EXERCISE GOAL:
Locate the string "tool" in the listing below. Copy every line where it is found.

MATERIAL PROVIDED:

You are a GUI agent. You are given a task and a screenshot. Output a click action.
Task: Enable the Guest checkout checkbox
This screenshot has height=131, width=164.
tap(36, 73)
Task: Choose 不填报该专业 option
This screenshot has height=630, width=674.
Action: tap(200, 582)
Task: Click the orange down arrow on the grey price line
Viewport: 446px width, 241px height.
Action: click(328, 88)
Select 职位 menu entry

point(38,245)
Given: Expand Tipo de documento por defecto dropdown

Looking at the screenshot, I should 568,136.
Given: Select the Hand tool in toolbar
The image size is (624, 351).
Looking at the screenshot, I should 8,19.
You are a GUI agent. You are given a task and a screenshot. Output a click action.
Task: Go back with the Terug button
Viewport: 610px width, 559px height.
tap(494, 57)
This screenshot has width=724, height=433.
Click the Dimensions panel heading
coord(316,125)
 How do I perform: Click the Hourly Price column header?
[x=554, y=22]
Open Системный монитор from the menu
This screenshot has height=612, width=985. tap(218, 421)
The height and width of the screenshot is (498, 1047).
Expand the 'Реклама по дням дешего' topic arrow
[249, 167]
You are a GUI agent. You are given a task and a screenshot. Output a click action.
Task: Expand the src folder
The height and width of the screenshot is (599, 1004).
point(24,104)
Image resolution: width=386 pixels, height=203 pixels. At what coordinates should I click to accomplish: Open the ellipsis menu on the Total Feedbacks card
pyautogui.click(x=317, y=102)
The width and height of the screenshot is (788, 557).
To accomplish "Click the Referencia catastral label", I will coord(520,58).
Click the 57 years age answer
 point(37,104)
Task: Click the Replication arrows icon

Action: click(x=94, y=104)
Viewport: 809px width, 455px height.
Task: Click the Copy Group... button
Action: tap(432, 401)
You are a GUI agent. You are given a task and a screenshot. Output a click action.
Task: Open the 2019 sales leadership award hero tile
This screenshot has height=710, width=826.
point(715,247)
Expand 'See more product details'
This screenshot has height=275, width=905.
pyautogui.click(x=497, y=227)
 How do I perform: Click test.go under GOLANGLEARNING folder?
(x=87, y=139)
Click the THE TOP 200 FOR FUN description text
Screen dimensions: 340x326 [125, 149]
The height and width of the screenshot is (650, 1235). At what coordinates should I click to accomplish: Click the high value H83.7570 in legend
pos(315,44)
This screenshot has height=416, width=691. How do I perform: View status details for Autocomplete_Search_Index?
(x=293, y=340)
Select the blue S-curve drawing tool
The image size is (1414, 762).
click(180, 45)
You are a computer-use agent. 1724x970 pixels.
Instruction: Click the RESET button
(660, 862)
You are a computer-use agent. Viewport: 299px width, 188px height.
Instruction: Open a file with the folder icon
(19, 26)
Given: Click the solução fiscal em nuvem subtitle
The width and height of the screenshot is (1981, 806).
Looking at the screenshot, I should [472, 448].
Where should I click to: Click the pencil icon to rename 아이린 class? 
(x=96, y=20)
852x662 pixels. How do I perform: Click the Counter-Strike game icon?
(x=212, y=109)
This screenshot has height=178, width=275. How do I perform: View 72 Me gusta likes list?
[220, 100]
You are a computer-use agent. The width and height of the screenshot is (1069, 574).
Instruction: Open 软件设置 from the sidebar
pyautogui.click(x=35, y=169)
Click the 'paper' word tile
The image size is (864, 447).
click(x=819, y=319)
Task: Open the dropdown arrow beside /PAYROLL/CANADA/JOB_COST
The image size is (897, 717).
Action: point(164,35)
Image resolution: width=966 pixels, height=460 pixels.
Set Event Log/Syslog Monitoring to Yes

PROBLEM SOLUTION:
Given: Select the Hand tool in toolbar
Select the blue S-curve drawing tool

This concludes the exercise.